Patrick readied his weapon as cold sweat washed over him.
One of the corpses fell from the pile and four more followed suit, then they all started moving about.
“What the Hell is this?” Steve yelled as he already took the shotgun from his shoulder and pumped it for use. “Aren’t they supposed to be dead?”
All he received in return was confused stuttering from the egg-heads. Only one of them was sane enough to string two thoughts together. “T-this isn’t supposed to happen. I-I thought th-they were dead. We made sure they were all deceased before the tests!” He turned to his partner and grabbed him by the collar. “Did you use the strain? Did you?”
“N-no!” the man managed to utter as he kept his eyes on the moving corpses that now started to emerge from their sacks. “It h-had to be th-the chemicals they died from. T-they perhaps somehow kick started the reaction in their brains.”
“Are you telling me these people are alive now?” Patrick shouted at the two arguing men.
“They shouldn’t be!” the first one responded in fear.
One of the corpses crawled completely out and moved toward the closest worker.

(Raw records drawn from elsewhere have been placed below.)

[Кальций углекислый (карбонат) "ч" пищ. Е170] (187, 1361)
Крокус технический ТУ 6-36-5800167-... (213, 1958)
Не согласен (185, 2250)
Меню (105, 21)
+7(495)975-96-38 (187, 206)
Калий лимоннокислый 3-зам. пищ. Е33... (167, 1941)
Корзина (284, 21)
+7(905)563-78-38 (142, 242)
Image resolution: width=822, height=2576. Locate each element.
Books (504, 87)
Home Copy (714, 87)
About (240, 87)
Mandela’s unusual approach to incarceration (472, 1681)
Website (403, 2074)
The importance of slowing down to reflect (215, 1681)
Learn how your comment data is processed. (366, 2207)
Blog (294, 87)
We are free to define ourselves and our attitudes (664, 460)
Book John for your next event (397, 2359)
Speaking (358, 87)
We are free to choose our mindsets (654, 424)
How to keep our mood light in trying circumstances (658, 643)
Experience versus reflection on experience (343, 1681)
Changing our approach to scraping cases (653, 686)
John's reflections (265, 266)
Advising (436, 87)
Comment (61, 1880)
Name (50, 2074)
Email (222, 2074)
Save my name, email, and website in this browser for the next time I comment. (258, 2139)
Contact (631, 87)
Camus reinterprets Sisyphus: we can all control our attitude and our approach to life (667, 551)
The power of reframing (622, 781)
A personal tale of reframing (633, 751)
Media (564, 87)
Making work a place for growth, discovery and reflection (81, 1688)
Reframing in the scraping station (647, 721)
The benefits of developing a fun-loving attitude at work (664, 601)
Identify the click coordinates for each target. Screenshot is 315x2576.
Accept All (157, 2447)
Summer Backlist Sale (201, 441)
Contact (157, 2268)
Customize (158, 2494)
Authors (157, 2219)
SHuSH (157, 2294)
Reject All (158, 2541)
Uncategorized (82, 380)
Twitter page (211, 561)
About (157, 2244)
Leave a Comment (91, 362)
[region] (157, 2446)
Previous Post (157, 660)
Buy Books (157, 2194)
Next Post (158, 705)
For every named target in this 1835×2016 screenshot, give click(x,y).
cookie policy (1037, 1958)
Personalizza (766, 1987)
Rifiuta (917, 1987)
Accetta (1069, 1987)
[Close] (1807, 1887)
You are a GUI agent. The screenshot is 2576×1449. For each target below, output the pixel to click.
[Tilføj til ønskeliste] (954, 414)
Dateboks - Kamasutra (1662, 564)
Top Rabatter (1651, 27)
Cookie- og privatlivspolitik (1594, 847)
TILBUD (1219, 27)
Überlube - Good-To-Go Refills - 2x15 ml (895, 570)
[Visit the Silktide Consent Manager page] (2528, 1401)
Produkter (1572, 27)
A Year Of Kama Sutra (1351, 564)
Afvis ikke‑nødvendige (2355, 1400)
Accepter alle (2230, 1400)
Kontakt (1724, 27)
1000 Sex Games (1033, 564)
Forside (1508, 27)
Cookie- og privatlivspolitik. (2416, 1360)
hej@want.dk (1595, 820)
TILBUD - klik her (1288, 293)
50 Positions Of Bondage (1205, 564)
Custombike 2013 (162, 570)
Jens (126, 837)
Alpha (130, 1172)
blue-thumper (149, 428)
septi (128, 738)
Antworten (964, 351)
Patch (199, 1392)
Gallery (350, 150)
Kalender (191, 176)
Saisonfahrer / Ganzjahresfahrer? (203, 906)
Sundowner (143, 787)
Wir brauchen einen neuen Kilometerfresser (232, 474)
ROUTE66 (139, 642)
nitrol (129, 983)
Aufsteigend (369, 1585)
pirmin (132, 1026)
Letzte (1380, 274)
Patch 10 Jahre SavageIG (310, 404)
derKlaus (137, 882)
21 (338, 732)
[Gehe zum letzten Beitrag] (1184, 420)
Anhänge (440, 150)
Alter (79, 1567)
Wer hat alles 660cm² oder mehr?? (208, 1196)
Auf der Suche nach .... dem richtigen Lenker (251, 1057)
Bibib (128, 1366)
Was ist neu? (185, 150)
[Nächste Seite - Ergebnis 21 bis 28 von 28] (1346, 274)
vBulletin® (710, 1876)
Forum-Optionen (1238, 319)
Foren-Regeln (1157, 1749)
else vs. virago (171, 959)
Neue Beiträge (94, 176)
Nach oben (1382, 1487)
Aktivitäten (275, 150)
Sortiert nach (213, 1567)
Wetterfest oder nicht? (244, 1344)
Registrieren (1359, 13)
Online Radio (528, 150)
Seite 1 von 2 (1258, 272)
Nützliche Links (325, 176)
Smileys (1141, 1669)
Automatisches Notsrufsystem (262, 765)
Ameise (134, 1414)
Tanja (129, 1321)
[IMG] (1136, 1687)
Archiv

The woman approached the man crawling toward her in an effort to help him up. The skin on the man’s face was sagging and there appeared to be bloody lesions all over his body.
“Don’t touch him!” someone yelled from the back.
The man grabbed the woman and pulled her down to him and as she fell on her back, he then crawled over her and bit into one of her breasts, ripping it off with a single bite. Blood sprayed everywhere as the woman screamed in pain for only a moment until the shock set in and she slowly drifted into unconsciousness
“Holy shit!” Patrick shouted and squeezed the trigger on his weapon. The bullets ripped through the man’s body, yet he merely continued to gnaw on the flesh of the unfortunate woman.
“Everyone out of here now!” one of the soldiers yelled and readied his weapon for combat.
Many corpses were now fully out of their constraints and reaching for the first slab of meat they could get their hands on. They all looked sick, as if their bodies were already in advanced stages of decomposition. Their
eyes were grey and white, their faces deformed, their bodies bleeding from the gashes and sores.
A complete pandemonium ensued as they bit, tore, and ripped people to shreds. Two of them grabbed a man and brought him down in the blink of an eye, ripping his face off with hungry bites. Another had her hands deep into a man’s stomach and was pulling out his innards. She then shoved them into her mouth and bit, squirting blood into her eyes as she did so. It didn’t faze her.
The soldiers opened fire, but at this time Patrick didn’t really think they could tell who was alive and who was dead-and-alive. A large pool of blood began to form; limbs flew everywhere; groans and screams filled the air, soon overpowered by echoing gunfire and ricocheting bullets.
They fired at anyone that moved.
“Steve!” Patrick called and looked over at his colleague just in time to see him being pulled down by two of the corpses that had come back to life. One bit into his leg and the other began to gnaw on his neck, ripping off a juicy and fat bloody mixture of meat and skin. Steve screamed, though his voice was quickly drowned in blood. He fired off a shot from the shotgun as his hand squeezed the handle of the weapon in pain. The recoil pushed one of the dead from him and he managed to elbow the other.
But it was too late for him: he turned over onto his stomach just to spew his blood over the dock plate.
“Fuck!” Patrick cried in exasperation and perhaps even fear. Yes, that’s what that feeling was. Confusion had passed and had slowly turned into terror.
One of the scientists fell in front of his feet and reached a bloody arm toward him in a cry for help. One of his eyes was ripped out and dangling by his nose.
“H-hh-help…” the man cried before his head hit the floor.
“Mother of God,” Patrick exclaimed and slowly began to walk backward, his eyes fixed on the insanity unfolding before him. Two of the dead started shambling in his direction. He squeezed the trigger and watched the bullets shred the walking ghouls. The firepower knocked them down but even when on the ground, they kept moving and reaching for him.